Spin transport in Heisenberg antiferromagnets

TL;DR

This paper investigates spin transport properties in insulating antiferromagnets modeled by the XXZ Heisenberg Hamiltonian, highlighting how dimensionality influences spin conductivity behavior at low frequencies.

Contribution

It derives a Kubo formula for spin conductivity in these systems and analyzes the effects of dimensionality and interaction regimes on spin transport.

Findings

In 3D, the spin conductivity vanishes linearly at zero frequency.

In 2D, the spin conductivity approaches a finite value at zero frequency.

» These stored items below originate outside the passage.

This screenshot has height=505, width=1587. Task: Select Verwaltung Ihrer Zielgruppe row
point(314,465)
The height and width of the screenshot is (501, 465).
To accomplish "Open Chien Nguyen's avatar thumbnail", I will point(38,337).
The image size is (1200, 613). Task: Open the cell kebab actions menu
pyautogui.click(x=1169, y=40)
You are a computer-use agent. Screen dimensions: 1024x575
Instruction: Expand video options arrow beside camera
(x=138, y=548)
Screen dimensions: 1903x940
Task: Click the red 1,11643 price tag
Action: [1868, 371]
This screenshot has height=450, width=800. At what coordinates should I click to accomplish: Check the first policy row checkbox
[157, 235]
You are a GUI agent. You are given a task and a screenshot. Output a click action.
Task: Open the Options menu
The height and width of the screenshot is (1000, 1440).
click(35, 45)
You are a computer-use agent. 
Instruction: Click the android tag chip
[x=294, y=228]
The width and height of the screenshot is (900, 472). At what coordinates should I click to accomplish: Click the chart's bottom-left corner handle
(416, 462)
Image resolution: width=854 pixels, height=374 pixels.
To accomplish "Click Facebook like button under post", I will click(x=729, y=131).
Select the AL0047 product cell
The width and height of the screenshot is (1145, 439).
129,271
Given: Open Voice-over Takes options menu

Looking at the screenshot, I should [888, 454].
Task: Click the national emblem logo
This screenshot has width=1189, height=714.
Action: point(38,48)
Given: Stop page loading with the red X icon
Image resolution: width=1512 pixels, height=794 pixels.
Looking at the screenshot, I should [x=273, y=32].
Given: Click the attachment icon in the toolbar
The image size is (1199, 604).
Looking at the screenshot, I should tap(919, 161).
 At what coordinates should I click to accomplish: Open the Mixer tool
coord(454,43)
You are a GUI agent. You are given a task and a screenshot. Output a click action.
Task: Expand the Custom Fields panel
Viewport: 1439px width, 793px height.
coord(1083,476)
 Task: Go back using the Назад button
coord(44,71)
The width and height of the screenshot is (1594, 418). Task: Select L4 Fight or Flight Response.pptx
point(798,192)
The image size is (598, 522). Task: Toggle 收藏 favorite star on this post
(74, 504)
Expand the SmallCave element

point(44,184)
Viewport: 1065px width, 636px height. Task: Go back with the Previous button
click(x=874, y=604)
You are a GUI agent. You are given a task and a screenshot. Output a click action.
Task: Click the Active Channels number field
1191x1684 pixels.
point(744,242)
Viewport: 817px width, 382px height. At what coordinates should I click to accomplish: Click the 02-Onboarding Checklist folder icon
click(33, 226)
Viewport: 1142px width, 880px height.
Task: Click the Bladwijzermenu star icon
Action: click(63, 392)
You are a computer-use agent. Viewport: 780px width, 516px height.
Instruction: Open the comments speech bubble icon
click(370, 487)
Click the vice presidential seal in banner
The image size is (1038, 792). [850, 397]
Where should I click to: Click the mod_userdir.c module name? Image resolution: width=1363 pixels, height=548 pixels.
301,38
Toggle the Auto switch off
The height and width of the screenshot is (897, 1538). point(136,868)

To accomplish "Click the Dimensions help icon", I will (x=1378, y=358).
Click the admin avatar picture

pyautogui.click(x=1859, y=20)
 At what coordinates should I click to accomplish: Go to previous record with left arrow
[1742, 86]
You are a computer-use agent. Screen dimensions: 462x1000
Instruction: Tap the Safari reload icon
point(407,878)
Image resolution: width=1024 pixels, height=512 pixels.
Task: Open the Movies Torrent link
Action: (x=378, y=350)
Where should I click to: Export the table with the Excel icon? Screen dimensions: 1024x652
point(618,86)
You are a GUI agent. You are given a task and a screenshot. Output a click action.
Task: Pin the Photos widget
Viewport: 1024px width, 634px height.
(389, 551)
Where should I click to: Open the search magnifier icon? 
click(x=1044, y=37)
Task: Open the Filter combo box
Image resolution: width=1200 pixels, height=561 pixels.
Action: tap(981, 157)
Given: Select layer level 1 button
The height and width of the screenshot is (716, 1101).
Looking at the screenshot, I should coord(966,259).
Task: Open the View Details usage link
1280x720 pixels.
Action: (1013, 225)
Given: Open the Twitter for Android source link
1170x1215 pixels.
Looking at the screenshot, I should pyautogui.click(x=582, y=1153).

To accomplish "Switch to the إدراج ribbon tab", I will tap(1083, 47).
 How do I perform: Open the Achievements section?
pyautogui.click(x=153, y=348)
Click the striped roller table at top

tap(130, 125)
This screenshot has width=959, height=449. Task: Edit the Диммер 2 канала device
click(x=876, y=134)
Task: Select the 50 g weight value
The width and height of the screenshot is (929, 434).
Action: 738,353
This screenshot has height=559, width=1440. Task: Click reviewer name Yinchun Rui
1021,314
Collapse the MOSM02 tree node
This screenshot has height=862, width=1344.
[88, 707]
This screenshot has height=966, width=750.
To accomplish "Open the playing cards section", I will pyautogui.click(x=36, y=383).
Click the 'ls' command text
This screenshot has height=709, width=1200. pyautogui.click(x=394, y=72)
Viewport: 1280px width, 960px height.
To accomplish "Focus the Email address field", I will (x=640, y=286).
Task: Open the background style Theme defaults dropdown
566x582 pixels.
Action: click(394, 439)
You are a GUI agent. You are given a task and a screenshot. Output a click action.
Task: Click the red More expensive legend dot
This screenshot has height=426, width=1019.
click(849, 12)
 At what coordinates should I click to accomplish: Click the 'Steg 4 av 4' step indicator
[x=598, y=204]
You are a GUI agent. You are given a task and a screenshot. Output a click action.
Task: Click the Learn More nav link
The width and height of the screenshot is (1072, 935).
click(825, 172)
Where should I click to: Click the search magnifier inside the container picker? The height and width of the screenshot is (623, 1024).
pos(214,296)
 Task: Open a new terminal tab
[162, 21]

The Ising regime results in a spin insulator with no spin current.

Abstract

We analyze spin transport in insulating antiferromagnets described by the XXZ Heisenberg model in two and three dimensions. Spin currents can be generated by a magnetic-field gradient or, in systems with spin-orbit coupling, perpendicular to a time-dependent electric field. The Kubo formula for the longitudinal spin conductivity is derived analogously to the Kubo formula for the optical conductivity of electronic systems. The spin conductivity is calculated within interacting spin-wave theory. In the Ising regime, the XXZ magnet is a spin insulator. For the isotropic Heisenberg model, the dimensionality of the system plays a crucial role: In d=3 the regular part of the spin conductivity vanishes linearly in the zero frequency limit, whereas in d=2 it approaches a finite zero frequency value.